Three-dimensional second-harmonic fields, sample orientation, and susceptibility ratios of biological samples are measured using polarization-resolved second-harmonic generation (SHG) microscopy. The three-dimensional (3D) polarization is gathered by measurement of a series of holograms for which excitation and analyzer polarizations are systematically varied, and the 3D SHG field is recovered through numerical back propagation. Harmonophore orientation is resolved in 3D from a sub-set of polarization-resolved SHG holograms. We further expand on previous approaches for the determination of susceptibility ratios, adding the calculation of multiple ratio values to allow intrinsic verification.

© 2012 Optical Society of America

1. Introduction

Second harmonic generation (SHG) provides rich information regarding structural proteins and their organization [13]. This structural specificity derives from the fact that SHG signal vanishes when inversion symmetry is present. This non-centrosymmetric organizational requirement gives rise to an intrinsic polarization dependence in SHG [4]. This polarization dependence allows for identification of the axes of symmetry and relative strengths of SH nonlinear optical tensor components of harmonophores (SH generating structures), averaged over the focal volume of signal generation [5, 6].

In the context of laser-scanning second harmonic generation microscopy, this polarization sensitivity is exploited to obtain detailed structural information about biological tissues [7]. Based on models of the fibril organization, relationships between SHG intensity and incident linear polarization angle, orientation, and susceptibility components can be extracted through fitting a set of fundamental excitation angles.
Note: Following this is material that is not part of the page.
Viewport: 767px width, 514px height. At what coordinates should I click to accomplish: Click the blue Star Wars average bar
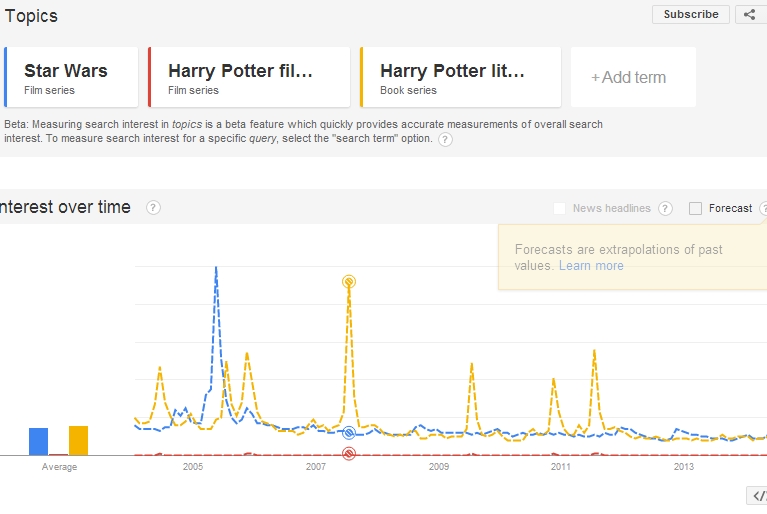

These analyses have been used to observe the orientation of collagen fibers [6], cellulose fibers [8], muscle fibers [9, 10], and cartilage [11]. Polarization SHG analysis can also discriminate between endogenous SHG sources from biological tissues [12] as well as probing molecular motor dynamics [13, 14]. In combination with detailed models, estimates of atomic level structure, such as the helix pitch angle of the dominant harmonophore bonds can be deduced [15]. Fits to the excitation polarization dependent SHG intensity are time-consuming because a large number of polarization excitation angles must be used. With clever choice of excitation angles, a significant reduction of the amount of data that must be captured is achieved by using phase-cycling algebra to efficiently compute the fiber orientation, susceptibility terms, and harmonophore bond pitch angles [16, 17].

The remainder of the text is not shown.